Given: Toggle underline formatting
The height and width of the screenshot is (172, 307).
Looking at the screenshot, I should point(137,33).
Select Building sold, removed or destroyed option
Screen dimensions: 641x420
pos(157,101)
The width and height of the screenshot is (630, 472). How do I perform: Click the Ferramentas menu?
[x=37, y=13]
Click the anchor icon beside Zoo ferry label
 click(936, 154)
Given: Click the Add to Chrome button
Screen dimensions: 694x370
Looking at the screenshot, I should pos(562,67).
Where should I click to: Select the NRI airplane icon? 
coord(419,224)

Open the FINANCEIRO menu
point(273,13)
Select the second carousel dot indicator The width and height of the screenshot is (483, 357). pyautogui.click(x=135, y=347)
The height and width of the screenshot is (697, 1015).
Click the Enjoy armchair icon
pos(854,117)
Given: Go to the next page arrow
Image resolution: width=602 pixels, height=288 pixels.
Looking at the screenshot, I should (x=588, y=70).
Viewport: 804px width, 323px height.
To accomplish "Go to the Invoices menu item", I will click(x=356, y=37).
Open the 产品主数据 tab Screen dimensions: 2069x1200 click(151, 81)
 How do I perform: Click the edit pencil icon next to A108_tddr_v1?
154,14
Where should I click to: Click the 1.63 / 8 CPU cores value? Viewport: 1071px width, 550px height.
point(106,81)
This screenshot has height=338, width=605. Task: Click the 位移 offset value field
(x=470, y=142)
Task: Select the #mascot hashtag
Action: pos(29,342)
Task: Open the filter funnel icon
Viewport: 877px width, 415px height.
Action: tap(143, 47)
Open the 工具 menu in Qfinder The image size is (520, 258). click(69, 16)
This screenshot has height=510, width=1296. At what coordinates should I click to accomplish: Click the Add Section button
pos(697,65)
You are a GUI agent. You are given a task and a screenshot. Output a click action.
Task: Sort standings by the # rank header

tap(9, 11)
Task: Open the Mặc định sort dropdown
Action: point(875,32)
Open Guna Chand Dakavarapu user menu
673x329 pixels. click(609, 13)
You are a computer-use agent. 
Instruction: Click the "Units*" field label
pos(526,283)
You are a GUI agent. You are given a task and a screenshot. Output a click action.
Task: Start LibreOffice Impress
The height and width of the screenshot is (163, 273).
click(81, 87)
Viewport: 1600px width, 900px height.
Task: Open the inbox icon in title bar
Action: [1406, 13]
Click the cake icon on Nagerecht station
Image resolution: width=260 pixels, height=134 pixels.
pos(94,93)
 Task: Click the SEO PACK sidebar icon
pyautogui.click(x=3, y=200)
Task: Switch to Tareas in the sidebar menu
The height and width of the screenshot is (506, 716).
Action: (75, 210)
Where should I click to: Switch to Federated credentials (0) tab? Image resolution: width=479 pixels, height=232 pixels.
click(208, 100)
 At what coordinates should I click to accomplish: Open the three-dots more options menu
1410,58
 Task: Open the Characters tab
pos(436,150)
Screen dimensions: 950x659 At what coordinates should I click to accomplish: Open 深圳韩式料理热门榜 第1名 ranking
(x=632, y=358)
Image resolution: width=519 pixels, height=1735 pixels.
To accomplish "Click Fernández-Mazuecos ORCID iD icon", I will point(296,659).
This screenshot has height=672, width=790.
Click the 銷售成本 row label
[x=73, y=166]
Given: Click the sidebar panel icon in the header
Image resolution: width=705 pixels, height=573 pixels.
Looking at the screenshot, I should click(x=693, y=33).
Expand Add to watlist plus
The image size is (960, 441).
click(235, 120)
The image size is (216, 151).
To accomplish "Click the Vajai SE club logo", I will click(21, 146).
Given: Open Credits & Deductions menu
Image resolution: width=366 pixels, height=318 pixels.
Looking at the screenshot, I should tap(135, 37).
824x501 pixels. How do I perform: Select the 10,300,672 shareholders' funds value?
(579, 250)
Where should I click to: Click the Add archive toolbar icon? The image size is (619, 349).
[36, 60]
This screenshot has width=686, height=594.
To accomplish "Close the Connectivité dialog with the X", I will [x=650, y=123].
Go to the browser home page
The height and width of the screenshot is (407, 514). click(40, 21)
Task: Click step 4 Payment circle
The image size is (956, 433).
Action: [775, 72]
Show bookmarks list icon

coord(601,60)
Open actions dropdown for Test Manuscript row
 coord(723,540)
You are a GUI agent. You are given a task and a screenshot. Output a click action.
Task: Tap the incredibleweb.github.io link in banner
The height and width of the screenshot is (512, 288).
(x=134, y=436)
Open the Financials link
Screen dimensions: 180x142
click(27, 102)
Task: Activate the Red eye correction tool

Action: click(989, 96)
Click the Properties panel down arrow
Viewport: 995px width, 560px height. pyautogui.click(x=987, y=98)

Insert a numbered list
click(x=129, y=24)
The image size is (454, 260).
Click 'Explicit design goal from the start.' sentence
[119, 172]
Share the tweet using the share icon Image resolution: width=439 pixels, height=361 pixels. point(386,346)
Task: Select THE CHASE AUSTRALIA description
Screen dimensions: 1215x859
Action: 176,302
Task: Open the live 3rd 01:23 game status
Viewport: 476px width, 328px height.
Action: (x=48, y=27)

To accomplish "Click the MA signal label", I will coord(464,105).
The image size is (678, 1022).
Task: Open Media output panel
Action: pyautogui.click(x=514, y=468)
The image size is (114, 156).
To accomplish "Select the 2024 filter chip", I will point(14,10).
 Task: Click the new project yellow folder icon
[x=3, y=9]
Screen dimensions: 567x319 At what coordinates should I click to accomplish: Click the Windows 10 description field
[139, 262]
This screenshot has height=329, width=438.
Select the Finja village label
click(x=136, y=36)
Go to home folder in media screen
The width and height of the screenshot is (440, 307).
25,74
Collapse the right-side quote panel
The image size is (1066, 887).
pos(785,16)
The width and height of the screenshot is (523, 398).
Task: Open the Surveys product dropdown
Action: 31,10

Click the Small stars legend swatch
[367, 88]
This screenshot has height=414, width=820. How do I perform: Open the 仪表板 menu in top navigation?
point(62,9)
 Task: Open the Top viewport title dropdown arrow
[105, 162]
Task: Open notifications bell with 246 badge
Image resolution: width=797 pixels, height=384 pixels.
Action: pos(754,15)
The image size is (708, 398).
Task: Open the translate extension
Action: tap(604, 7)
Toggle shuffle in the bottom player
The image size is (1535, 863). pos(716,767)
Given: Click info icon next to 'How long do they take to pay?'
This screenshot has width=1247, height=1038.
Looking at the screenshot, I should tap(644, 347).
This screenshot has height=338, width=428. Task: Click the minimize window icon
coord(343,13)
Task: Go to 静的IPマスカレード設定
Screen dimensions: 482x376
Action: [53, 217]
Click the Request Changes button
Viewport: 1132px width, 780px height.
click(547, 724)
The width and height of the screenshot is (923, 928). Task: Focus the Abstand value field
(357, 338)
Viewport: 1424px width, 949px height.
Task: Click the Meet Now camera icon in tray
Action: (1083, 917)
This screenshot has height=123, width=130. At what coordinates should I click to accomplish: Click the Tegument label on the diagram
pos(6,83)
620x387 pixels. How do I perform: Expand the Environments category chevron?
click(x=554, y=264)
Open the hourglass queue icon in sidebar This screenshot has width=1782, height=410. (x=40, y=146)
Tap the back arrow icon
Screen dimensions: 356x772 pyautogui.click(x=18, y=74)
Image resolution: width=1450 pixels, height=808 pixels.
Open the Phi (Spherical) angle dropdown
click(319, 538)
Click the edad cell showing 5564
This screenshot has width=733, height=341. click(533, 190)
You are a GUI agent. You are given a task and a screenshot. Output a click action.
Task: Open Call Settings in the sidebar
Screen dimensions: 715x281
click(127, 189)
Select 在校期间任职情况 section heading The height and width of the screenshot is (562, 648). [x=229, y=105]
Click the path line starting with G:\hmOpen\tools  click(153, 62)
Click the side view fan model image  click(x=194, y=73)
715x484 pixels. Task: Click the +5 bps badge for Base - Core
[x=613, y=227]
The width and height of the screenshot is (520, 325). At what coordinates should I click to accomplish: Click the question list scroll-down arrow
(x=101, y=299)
+-------+
EXERCISE DESCRIPTION:
Show each line above that contains the string "coordinates". Case counts.

SOLUTION FOR THIS PROBLEM:
This screenshot has height=510, width=1296. At what coordinates should I click to accomplish: Click the Add Section button
 At what coordinates should I click to accomplish: Open the three-dots more options menu
Screen dimensions: 950x659 At what coordinates should I click to accomplish: Open 深圳韩式料理热门榜 第1名 ranking
Screen dimensions: 567x319 At what coordinates should I click to accomplish: Click the Windows 10 description field
This screenshot has height=123, width=130. At what coordinates should I click to accomplish: Click the Tegument label on the diagram
The width and height of the screenshot is (520, 325). At what coordinates should I click to accomplish: Click the question list scroll-down arrow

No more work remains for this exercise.